- Born: May 16, 1990 (age 36) Santiago, Chile
- Height: 1.75 m (5 ft 9 in)
- Beauty pageant titleholder
- Title: Nuestra Belleza Chile 2014 Miss Universo Chile 2016
- Hair color: Brown
- Eye color: Brown
- Major competition(s): Nuestra Belleza Chile 2014 (Winner) Miss Universo Chile 2016 (Winner) Miss Earth 2014 (Unplaced) Miss Universe 2016 (Unplaced)

= Catalina Cáceres =

Chilean model and beauty queen (born 1990)

Catalina Paz Cáceres Ríos (born May 16, 1990), simply known as Catalina Cáceres, is a Chilean model and beauty pageant titleholder who was crowned Nuestra Belleza Chile and Miss Universo Chile in 2016. She represented Chile at the Miss Universe 2016 pageant.

==Personal life==
Cáceres is an interior designer and was raised in Huechuraba. Her father is an engineer and her mother an artist.

**Stated exercise 1:** Revise the entries in the part that opens with the line containing "Task: Open the share sheet icon" and closes with the line containing "coord(251,974)": change "calendar picker" to "date selector", keep everything else unchanged, and return only those lines.
The entries that come next have no connection to the Catalina Cáceres biography.

**Material to process:**
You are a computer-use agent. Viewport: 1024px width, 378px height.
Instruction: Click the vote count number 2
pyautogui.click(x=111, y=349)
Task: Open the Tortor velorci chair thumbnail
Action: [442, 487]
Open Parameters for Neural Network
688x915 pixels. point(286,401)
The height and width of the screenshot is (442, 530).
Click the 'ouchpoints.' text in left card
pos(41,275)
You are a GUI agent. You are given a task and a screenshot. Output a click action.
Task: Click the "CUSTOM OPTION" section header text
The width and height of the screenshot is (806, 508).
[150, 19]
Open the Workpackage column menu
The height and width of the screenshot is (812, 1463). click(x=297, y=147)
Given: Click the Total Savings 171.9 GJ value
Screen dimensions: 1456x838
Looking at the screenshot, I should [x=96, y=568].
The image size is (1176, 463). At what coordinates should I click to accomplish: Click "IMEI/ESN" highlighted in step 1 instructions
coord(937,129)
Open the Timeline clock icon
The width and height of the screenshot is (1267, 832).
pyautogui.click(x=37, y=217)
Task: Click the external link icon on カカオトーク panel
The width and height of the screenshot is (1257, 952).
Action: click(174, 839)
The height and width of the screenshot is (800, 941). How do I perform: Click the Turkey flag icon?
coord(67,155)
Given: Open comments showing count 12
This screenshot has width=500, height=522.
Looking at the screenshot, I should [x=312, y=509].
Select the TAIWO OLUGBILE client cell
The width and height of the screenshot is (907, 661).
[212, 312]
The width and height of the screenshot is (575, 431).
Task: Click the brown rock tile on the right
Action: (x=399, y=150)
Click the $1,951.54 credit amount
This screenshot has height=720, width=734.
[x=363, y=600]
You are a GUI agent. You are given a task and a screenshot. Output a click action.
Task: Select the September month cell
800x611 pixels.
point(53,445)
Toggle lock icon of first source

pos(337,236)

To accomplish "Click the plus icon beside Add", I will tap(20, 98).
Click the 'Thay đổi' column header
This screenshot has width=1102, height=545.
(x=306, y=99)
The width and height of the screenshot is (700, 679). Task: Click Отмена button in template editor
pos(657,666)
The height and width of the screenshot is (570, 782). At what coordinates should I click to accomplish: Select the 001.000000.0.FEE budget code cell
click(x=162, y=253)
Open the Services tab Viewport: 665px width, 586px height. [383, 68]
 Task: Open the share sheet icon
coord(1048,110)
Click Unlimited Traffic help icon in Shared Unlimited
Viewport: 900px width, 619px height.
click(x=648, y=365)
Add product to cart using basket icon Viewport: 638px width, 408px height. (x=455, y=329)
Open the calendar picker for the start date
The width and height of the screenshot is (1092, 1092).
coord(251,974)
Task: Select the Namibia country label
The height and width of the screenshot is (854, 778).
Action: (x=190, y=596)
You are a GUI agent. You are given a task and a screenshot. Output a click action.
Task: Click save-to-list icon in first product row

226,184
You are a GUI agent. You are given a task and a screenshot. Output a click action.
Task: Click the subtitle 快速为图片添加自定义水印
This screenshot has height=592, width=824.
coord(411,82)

**Stated exercise 2:** Copy verbatim the part of the Catalina Cáceres biography that opens with the words "- Beauty pageant" and closes with "Universe 2016 (Unplaced)".

**Worked answer 1:**
 Task: Open the share sheet icon
coord(1048,110)
Click Unlimited Traffic help icon in Shared Unlimited
Viewport: 900px width, 619px height.
click(x=648, y=365)
Add product to cart using basket icon Viewport: 638px width, 408px height. (x=455, y=329)
Open the date selector for the start date
The width and height of the screenshot is (1092, 1092).
coord(251,974)

**Worked answer 2:**
- Beauty pageant titleholder
- Title: Nuestra Belleza Chile 2014 Miss Universo Chile 2016
- Hair color: Brown
- Eye color: Brown
- Major competition(s): Nuestra Belleza Chile 2014 (Winner) Miss Universo Chile 2016 (Winner) Miss Earth 2014 (Unplaced) Miss Universe 2016 (Unplaced)